OpenTSLM: Time-Series Language Models for Reasoning over Multivariate Medical Text- and Time-Series Data
Abstract
Large Language Models (LLMs) have shown strong capability in interpreting multimodal data but remain limited in their ability to natively handle time-series data. Addressing this limitation could enable the translation of longitudinal and wearable sensing data into actionable insights and patient-facing digital health applications.
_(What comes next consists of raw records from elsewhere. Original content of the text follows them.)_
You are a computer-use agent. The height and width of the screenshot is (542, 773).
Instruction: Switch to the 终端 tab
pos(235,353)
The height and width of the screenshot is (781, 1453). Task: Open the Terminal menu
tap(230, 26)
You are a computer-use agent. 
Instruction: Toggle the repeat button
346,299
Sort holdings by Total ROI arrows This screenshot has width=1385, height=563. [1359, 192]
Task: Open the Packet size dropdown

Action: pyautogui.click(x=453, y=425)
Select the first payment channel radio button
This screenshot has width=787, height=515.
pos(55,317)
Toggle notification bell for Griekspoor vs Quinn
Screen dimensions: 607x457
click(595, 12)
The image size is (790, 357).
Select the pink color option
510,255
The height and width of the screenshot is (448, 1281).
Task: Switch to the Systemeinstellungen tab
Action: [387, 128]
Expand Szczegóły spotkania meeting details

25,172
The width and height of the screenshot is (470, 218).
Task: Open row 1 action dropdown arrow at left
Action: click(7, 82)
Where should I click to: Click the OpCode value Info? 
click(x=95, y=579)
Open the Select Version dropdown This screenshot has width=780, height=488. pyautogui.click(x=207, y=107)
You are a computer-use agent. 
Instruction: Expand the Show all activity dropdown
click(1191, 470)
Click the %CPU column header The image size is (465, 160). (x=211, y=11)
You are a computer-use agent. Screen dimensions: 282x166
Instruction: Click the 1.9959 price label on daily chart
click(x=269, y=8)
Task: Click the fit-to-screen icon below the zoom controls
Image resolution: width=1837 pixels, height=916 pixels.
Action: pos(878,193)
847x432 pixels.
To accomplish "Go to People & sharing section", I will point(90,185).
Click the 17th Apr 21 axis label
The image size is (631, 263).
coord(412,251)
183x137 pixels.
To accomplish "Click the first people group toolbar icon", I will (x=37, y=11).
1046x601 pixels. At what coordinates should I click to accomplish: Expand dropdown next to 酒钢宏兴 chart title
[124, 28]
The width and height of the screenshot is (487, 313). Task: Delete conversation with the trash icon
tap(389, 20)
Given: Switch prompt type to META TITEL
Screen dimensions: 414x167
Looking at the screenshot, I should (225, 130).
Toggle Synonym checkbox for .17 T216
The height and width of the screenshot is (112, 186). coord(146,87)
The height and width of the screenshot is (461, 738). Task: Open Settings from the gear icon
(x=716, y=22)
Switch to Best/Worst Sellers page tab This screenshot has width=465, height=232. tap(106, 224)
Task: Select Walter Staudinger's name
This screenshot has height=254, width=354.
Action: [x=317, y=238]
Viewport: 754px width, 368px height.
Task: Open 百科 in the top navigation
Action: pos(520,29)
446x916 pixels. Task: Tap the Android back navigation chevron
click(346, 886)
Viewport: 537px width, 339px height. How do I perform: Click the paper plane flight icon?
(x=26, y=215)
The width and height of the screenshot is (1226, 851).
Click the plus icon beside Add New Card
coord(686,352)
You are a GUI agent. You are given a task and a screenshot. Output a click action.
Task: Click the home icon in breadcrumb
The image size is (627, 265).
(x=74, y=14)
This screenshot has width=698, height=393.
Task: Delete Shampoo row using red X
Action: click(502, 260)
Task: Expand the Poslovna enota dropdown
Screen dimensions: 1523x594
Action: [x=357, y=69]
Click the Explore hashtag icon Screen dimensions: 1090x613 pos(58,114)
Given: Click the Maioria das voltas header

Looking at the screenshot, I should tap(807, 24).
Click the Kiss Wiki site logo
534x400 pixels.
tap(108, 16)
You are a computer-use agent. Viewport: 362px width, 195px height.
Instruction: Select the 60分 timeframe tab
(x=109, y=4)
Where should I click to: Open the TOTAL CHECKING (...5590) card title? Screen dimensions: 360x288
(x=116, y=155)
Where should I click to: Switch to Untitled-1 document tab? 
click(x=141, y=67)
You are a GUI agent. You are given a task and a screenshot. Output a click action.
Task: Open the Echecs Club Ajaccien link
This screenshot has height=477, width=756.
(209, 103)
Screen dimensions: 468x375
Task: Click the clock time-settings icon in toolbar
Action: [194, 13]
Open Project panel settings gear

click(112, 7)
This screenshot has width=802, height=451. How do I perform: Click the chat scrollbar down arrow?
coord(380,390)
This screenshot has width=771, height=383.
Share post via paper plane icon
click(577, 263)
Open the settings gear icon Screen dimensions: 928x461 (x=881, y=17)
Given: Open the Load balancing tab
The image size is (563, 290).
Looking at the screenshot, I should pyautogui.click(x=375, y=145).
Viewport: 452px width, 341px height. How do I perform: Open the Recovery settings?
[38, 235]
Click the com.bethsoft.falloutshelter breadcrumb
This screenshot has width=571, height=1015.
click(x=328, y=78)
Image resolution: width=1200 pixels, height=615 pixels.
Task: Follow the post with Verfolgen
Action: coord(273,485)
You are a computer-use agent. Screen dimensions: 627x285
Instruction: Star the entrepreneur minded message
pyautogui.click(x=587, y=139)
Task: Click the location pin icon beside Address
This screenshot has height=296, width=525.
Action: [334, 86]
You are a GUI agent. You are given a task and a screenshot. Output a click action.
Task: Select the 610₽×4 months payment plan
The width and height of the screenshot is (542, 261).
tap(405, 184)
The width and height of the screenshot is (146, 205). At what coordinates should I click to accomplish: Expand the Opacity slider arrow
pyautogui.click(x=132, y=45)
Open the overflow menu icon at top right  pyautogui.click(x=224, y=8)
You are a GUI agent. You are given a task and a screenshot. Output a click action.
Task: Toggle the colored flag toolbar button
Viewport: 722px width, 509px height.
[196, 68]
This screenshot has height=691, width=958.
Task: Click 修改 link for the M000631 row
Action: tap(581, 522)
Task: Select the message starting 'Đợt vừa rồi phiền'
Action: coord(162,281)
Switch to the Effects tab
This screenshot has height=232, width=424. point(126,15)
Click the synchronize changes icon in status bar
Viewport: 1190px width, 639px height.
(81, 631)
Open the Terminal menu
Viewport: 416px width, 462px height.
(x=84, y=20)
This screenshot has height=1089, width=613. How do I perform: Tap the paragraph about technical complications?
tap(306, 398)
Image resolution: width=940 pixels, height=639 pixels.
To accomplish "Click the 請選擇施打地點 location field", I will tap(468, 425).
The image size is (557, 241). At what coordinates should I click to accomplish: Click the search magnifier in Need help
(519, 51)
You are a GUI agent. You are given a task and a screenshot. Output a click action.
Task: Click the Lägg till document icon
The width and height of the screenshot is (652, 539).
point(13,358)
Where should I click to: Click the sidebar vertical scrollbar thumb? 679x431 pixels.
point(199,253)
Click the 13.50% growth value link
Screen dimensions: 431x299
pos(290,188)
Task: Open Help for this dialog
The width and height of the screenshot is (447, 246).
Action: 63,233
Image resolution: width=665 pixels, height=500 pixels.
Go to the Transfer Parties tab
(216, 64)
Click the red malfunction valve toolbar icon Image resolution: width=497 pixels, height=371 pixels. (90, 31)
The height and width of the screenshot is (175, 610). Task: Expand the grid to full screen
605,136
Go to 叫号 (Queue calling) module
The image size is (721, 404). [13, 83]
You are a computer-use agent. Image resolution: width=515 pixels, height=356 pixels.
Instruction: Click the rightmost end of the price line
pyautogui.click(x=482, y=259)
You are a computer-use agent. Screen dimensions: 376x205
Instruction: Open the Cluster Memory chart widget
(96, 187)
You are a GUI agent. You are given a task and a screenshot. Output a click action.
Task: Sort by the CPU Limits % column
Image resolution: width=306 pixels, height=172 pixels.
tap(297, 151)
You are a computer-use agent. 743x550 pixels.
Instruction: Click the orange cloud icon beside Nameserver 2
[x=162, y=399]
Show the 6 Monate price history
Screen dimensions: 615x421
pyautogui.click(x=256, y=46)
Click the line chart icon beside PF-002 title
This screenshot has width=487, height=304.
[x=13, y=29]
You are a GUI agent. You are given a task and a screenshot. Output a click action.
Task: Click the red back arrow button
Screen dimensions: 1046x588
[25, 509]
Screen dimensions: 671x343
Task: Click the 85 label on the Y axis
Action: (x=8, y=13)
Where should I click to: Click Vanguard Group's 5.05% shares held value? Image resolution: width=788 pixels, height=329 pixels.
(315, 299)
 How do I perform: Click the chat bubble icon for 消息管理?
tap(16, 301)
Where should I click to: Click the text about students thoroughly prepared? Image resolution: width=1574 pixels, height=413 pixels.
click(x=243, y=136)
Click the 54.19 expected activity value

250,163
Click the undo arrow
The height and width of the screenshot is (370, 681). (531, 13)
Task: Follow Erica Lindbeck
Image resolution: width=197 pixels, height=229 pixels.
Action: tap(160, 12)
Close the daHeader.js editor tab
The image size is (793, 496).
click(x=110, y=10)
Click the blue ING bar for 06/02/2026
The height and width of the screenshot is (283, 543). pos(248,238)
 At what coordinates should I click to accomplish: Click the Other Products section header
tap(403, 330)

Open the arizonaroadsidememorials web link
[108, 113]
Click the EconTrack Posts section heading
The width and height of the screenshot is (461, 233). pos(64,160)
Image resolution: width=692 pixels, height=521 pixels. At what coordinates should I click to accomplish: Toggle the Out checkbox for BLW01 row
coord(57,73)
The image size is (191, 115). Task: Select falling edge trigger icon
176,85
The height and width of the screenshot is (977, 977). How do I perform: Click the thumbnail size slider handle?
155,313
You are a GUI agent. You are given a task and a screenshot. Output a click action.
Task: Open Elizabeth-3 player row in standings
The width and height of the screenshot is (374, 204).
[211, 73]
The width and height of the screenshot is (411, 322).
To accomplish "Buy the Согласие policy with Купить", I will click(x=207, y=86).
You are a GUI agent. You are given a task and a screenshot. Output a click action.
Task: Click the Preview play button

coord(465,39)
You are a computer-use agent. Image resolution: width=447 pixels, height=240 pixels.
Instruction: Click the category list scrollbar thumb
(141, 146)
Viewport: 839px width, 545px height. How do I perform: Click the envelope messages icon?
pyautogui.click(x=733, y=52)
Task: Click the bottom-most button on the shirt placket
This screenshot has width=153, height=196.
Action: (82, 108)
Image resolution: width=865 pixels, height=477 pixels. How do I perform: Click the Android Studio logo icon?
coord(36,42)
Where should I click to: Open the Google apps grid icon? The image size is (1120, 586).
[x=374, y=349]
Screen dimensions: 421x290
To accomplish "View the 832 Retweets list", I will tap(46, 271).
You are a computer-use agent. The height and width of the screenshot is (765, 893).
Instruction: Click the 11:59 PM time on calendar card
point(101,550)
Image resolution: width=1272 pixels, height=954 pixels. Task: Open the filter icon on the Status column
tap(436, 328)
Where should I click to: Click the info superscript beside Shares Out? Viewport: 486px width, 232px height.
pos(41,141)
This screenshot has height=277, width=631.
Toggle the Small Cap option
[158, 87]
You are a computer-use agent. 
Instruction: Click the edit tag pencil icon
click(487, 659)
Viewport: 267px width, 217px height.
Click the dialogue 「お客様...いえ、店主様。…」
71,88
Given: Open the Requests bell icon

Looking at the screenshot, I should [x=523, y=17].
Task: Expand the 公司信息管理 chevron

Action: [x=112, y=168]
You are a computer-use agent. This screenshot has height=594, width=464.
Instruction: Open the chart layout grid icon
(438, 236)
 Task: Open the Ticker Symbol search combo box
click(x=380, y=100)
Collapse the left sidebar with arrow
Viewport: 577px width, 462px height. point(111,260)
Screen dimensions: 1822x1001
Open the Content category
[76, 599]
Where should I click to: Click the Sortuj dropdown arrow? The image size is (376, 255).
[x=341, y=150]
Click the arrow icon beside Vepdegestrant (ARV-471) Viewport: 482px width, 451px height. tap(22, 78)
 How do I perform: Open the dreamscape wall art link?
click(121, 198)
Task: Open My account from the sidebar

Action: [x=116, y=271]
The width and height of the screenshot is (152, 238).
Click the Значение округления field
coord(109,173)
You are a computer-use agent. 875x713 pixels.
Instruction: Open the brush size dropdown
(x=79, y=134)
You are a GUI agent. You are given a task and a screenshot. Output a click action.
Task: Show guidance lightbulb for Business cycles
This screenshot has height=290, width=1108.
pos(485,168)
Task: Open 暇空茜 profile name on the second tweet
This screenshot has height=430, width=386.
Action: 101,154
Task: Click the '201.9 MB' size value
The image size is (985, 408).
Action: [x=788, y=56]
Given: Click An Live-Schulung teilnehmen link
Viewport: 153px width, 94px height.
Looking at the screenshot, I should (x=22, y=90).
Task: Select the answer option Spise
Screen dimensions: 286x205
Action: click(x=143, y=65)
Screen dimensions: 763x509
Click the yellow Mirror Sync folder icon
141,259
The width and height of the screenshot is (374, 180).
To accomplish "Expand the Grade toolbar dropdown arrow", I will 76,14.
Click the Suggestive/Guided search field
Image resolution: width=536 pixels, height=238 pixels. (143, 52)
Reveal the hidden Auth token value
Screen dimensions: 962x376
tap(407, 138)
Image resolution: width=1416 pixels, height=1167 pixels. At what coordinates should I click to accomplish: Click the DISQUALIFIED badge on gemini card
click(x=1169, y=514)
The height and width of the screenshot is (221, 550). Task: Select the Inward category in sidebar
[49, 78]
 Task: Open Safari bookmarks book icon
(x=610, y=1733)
We propose OpenTSLM, a family of Time Series Language Models that integrate time-series as a native modality into pretrained LLMs, enabling natural-language prompting and reasoning over multiple time-series. We implement two OpenTSLM variants based on soft prompting (OpenTSLM-SP) and cross-attention (OpenTSLM-Flamingo). To conduct comprehensive experiments on reasoning over medical text and time-series, we introduce three chain of thought (CoT) datasets: HAR-CoT (human activity recognition), Sleep-CoT (sleep staging), and ECG-QA-CoT (electrocardiogram question answering). Across tasks, OpenTSLM models consistently outperform baselines. OpenTSLMs with time-series encoders trained from scratch achieve 69.88% in sleep staging and 65.44% in HAR, while OpenTSLM combined with time series foundation models (TSFMs) achieve 68.33% and 67.64%, compared to 9.05% and 60.44% for fine-tuned text-only baselines. Additionally, we conduct expert evaluations with cardiologists, which show that OpenTSLMs exhibit strong reasoning capabilities and temporal understanding on raw sensor data for ECG-QA. We further show that OpenTSLM-Flamingo models scale better in memory as the number and length of time-series increase. To facilitate further research, we release all code, datasets, and models as open-source resources.